Text shown —

Cast a Dark Shadow is a 1955 black-and-white British suspense film noir directed by Lewis Gilbert, based on the play Murder Mistaken by Janet Green. The story concerns a husband played by Dirk Bogarde who murders his wife.

Plot
After a year of marriage, Edward "Teddy" Bare kills his wealthy older wife, Monica, after she asks her lawyer, Phillip Mortimer, to change her will. He stages it to look as if she was accidentally asphyxiated while drunkenly trying to light the gas fire.

To his chagrin, he discovers that she actually intended to leave him all her money; instead, he only inherits the mansion from a prior will, while her fortune is left in trust to her only relative, her sister Dora. She leaves £200 to the elderly maid, but Edward convinces the maid that this was in lieu of wages, getting her to then work for free. Edward will receive the main inheritance only if Dora dies. An inquest rules it an accident, but Phillip, Monica's lawyer, makes it clear that he suspects Edward. When Edward asks where Dora lives, Phillip tells him she is far away, in Jamaica.

Edward meets Freda, a merry widow, in a seaside hotel and woos her. He invites her to stay at the huge house which he has inherited. She becomes friendly with the maid.

Saved entries:
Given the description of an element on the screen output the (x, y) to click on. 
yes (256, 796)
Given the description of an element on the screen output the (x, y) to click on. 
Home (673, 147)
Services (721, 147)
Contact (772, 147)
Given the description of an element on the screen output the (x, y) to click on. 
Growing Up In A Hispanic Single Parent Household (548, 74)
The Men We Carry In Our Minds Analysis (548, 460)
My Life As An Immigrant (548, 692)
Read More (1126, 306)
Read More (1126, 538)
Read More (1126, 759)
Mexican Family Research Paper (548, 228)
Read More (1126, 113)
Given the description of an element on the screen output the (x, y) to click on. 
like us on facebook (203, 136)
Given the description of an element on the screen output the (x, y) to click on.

Required tasks —
1. Please rewrite the film summary starting with "To his chagrin, he" and going on through "with the maid.", replacing "maid" with "housekeeper".
2. According to the film summary, who directed Cast a Dark Shadow?
3. List every character the Plot section of the film summary identifies by name.
Nothing in the records is needed for this work.

Answers by item number —
1.
To his chagrin, he discovers that she actually intended to leave him all her money; instead, he only inherits the mansion from a prior will, while her fortune is left in trust to her only relative, her sister Dora. She leaves £200 to the elderly housekeeper, but Edward convinces the housekeeper that this was in lieu of wages, getting her to then work for free. Edward will receive the main inheritance only if Dora dies. An inquest rules it an accident, but Phillip, Monica's lawyer, makes it clear that he suspects Edward. When Edward asks where Dora lives, Phillip tells him she is far away, in Jamaica.

Edward meets Freda, a merry widow, in a seaside hotel and woos her. He invites her to stay at the huge house which he has inherited. She becomes friendly with the housekeeper.

2. Lewis Gilbert

3. Edward "Teddy" Bare, Monica, Phillip Mortimer, Dora, Freda